* Start Exercise material *

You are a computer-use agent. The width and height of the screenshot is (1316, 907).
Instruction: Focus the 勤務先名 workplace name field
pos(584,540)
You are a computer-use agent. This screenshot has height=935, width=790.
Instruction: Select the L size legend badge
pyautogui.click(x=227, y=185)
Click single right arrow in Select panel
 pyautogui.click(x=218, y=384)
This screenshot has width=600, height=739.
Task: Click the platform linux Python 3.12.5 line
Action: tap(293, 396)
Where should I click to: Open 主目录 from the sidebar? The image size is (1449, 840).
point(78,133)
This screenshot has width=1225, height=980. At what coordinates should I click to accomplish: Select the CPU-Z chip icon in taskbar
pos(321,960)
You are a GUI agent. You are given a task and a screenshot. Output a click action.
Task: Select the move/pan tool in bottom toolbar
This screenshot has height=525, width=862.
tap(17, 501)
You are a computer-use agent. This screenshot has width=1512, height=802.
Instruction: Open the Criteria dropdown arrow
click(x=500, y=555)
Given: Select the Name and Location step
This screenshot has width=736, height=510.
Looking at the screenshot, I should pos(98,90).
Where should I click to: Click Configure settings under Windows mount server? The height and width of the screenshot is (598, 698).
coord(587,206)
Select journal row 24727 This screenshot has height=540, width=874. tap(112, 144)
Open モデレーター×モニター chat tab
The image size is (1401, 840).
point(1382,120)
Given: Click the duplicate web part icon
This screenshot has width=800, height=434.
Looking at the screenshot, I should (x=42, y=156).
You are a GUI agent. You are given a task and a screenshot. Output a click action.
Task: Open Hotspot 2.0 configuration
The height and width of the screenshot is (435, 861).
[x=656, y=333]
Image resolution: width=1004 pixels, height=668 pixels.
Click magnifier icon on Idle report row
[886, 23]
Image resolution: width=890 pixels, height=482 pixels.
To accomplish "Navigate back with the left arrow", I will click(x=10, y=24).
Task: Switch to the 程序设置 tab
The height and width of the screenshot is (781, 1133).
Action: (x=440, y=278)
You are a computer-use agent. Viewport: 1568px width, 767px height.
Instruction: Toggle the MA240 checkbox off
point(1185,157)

* End Exercise material *

Exercise objective: Copy out everything from the line containing "Where should I click to: Open" down to the end of the records, without changing anything.

Solution to the problem:
Where should I click to: Open 主目录 from the sidebar? The image size is (1449, 840).
point(78,133)
This screenshot has width=1225, height=980. At what coordinates should I click to accomplish: Select the CPU-Z chip icon in taskbar
pos(321,960)
You are a GUI agent. You are given a task and a screenshot. Output a click action.
Task: Select the move/pan tool in bottom toolbar
This screenshot has height=525, width=862.
tap(17, 501)
You are a computer-use agent. This screenshot has width=1512, height=802.
Instruction: Open the Criteria dropdown arrow
click(x=500, y=555)
Given: Select the Name and Location step
This screenshot has width=736, height=510.
Looking at the screenshot, I should pos(98,90).
Where should I click to: Click Configure settings under Windows mount server? The height and width of the screenshot is (598, 698).
coord(587,206)
Select journal row 24727 This screenshot has height=540, width=874. tap(112, 144)
Open モデレーター×モニター chat tab
The image size is (1401, 840).
point(1382,120)
Given: Click the duplicate web part icon
This screenshot has width=800, height=434.
Looking at the screenshot, I should (x=42, y=156).
You are a GUI agent. You are given a task and a screenshot. Output a click action.
Task: Open Hotspot 2.0 configuration
The height and width of the screenshot is (435, 861).
[x=656, y=333]
Image resolution: width=1004 pixels, height=668 pixels.
Click magnifier icon on Idle report row
[886, 23]
Image resolution: width=890 pixels, height=482 pixels.
To accomplish "Navigate back with the left arrow", I will click(x=10, y=24).
Task: Switch to the 程序设置 tab
The height and width of the screenshot is (781, 1133).
Action: (x=440, y=278)
You are a computer-use agent. Viewport: 1568px width, 767px height.
Instruction: Toggle the MA240 checkbox off
point(1185,157)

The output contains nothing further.